Records excerpted from a collection:

[Start of section]

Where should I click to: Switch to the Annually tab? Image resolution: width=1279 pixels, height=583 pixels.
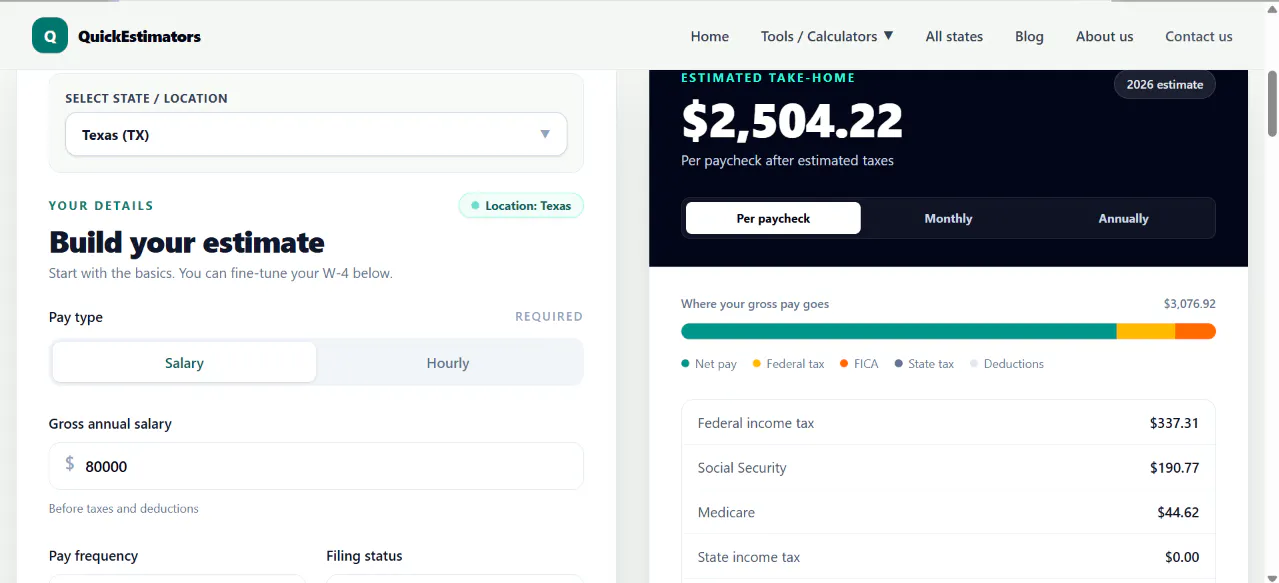[x=1123, y=218]
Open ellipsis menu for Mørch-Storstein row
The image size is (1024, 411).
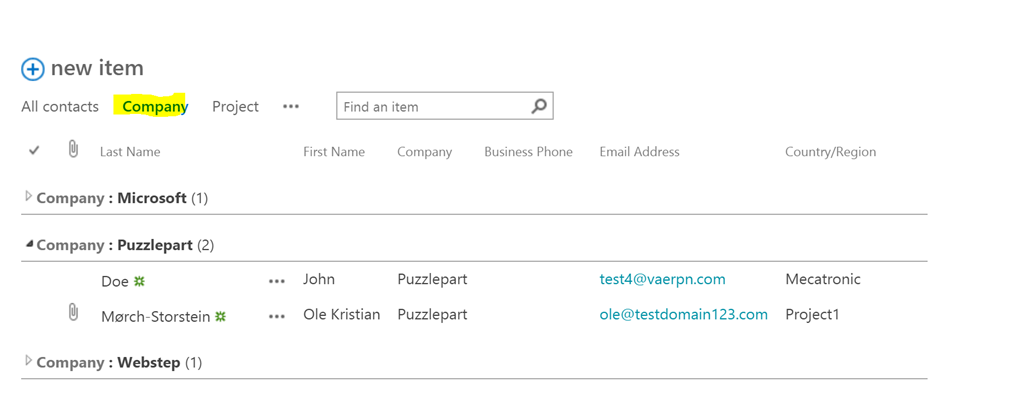click(x=277, y=316)
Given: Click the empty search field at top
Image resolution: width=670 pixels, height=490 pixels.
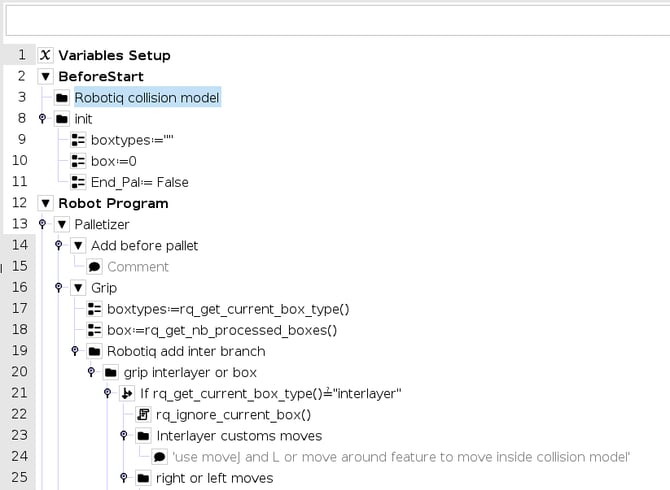Looking at the screenshot, I should [x=334, y=19].

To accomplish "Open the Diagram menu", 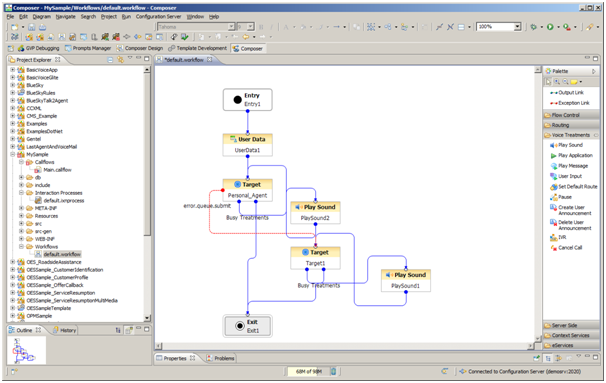I will pos(41,17).
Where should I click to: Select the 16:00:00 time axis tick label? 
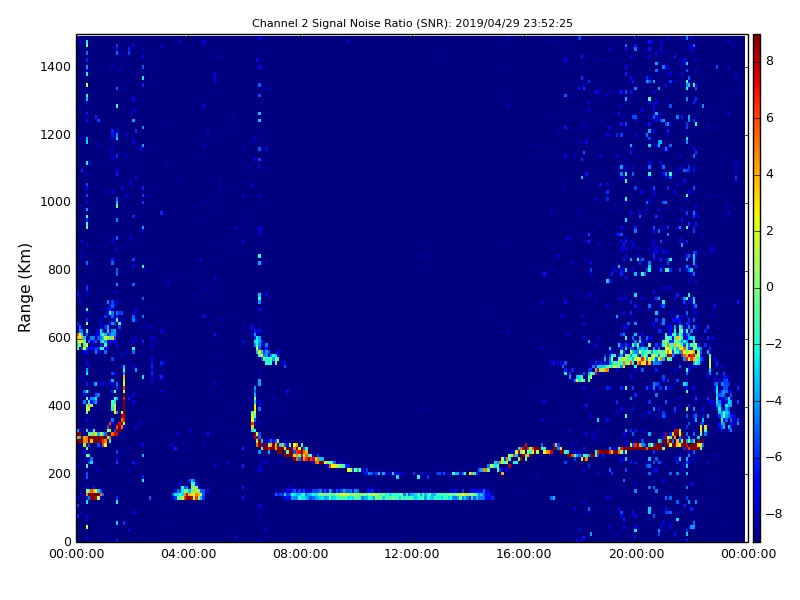coord(524,555)
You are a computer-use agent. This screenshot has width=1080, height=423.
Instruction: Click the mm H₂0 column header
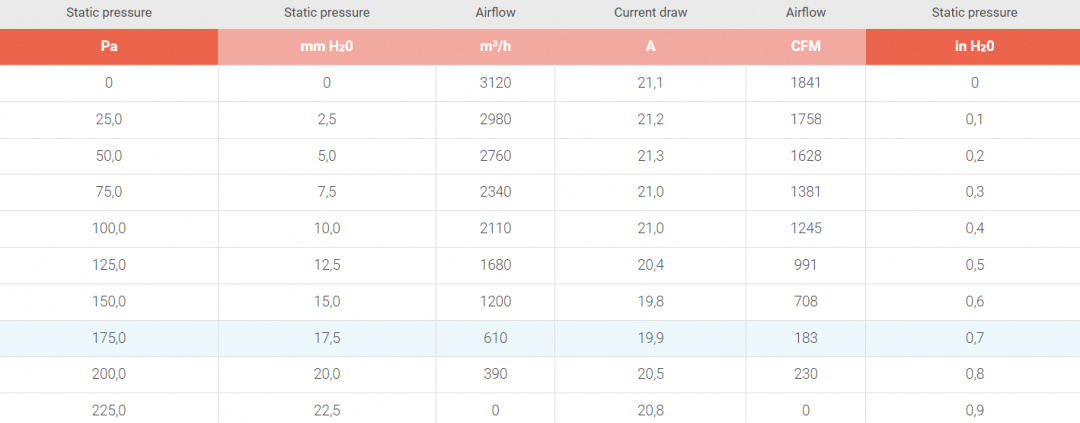(326, 47)
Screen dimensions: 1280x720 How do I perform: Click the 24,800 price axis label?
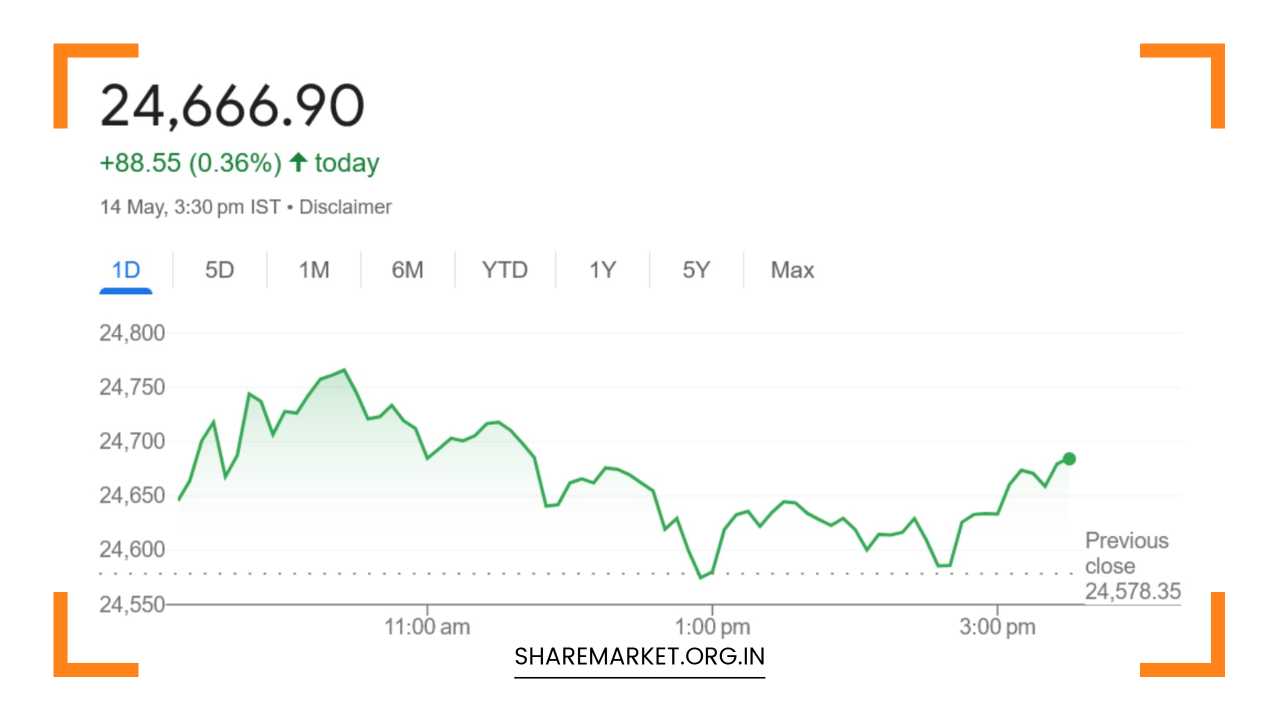[x=132, y=333]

[End of section]

Exercise aim:
Take the line containing "Screen dimensions: 1280x720" and every line after it through the end of the data, and write them out exactly, with no pictures.

Written solution:
Screen dimensions: 1280x720 How do I perform: Click the 24,800 price axis label?
[x=132, y=333]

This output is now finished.